Se hai trasferito la tua residenza all'estero, l'iscrizione all'AIRE non è facoltativa: è un obbligo di legge, sancito dalla Legge n. 470/1988. Trascurarlo espone a sanzioni amministrative e crea complicazioni burocratiche non banali.
Chi deve iscriversi
L'obbligo di iscrizione scatta per il cittadino italiano che:
- Trasferisce la propria residenza all'estero per un periodo superiore ai 12 mesi
- Ha già la residenza all'estero al momento in cui acquista la cittadinanza italiana
- Nasce all'estero da genitori iscritti all'AIRE
L'iscrizione deve avvenire entro 90 giorni dall'espatrio, tramite il Consolato italiano competente per territorio nel Paese di residenza.
Come iscriversi
La procedura si avvia presentando domanda al Consolato italiano nella propria circoscrizione consolare.

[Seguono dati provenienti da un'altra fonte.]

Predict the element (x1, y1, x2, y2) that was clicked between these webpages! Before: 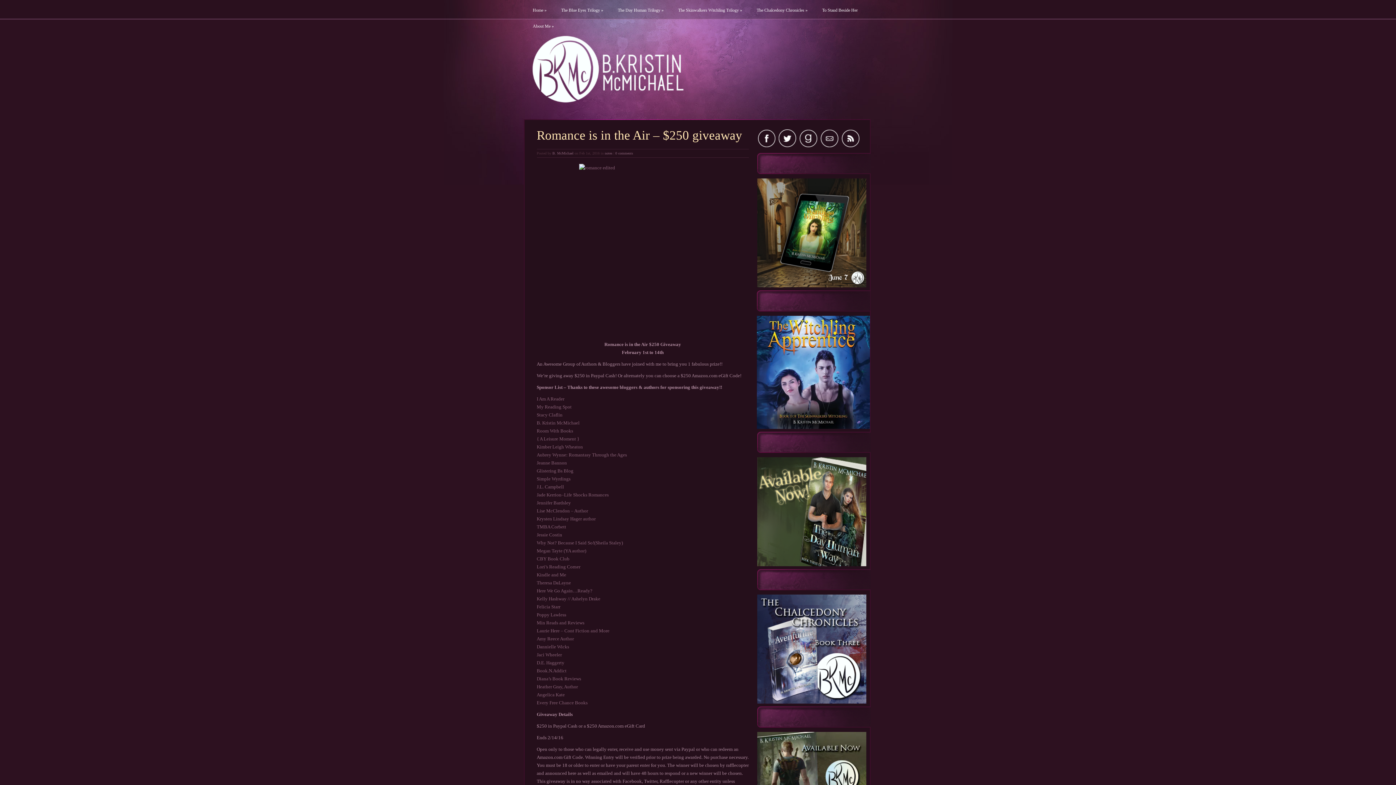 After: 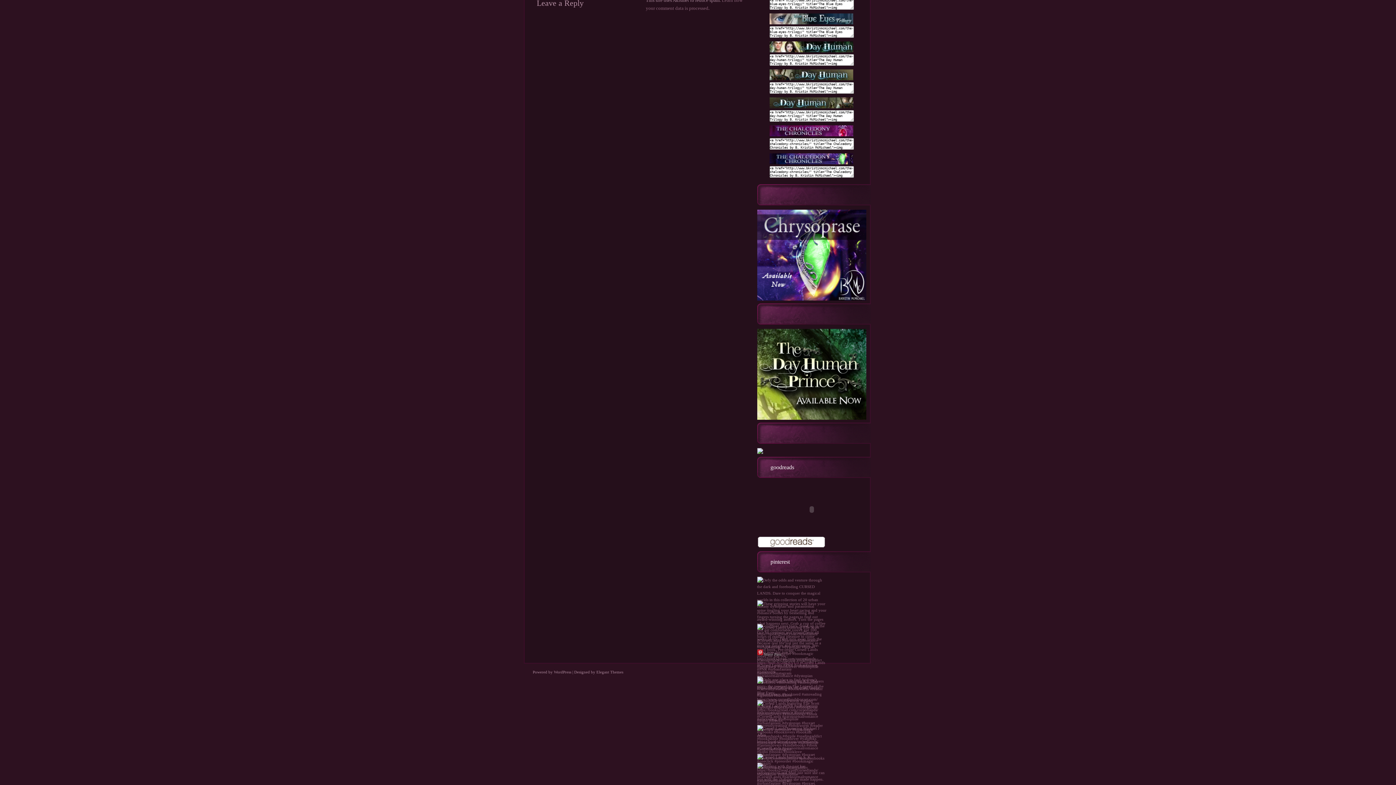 Action: bbox: (615, 151, 633, 155) label: 0 comments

I documenti richiesti variano per Paese, ma generalmente includono:
- Documento d'identità italiano valido
- Prova della residenza nel Paese estero (contratto d'affitto, certificato di residenza locale, ecc.)
- Eventuale documentazione anagrafica aggiuntiva
Molti Consolati permettono oggi di avviare la pratica online tramite il Portale dei Servizi Consolari (prenota.esteri.it).
Implicazioni fiscali dell'iscrizione all'AIRE
L'iscrizione all'AIRE è una condizione necessaria ma non sufficiente per perdere la residenza fiscale italiana. Con la riforma del 2024 dell'art. 2 del TUIR, i criteri per stabilire la residenza fiscale sono stati riformulati. Un contribuente è considerato fiscalmente residente in Italia se, per la maggior parte del periodo d'imposta, soddisfa anche uno solo dei seguenti criteri:
- Iscrizione anagrafica — iscrizione nell'anagrafe della popolazione residente per la maggior parte del periodo d'imposta
- Domicilio — domicilio in Italia, inteso come il centro delle relazioni personali e familiari
- Presenza fisica — presenza fisica nel territorio italiano per la maggior parte del periodo d'imposta
- Dimora abituale — dimora abituale in Italia
L'iscrizione all'AIRE cancella la residenza anagrafica italiana, ma l'Agenzia delle Entrate può comunque considerarti fiscalmente residente se ricorrono gli altri criteri di domicilio, presenza fisica o dimora abituale.
Diritti che si mantengono con l'AIRE
L'iscrizione all'AIRE non fa perdere i diritti connessi alla cittadinanza italiana:
- Diritto di voto (per corrispondenza alle elezioni politiche e alcune elezioni comunali)
- Accesso al Servizio Sanitario Nazionale durante i soggiorni in Italia
- Possibilità di rinnovare documenti italiani (passaporto, carta d'identità) presso il Consolato
- Diritto a richiedere certificati anagrafici italiani
AIRE e Codice Fiscale
L'iscrizione all'AIRE non cancella il codice fiscale: questo rimane valido e utilizzabile a vita. Chi è iscritto all'AIRE e deve effettuare adempimenti fiscali in Italia (ad esempio perché possiede un immobile) continua a usare il proprio codice fiscale e, se necessario, a presentare il Modello Redditi PF.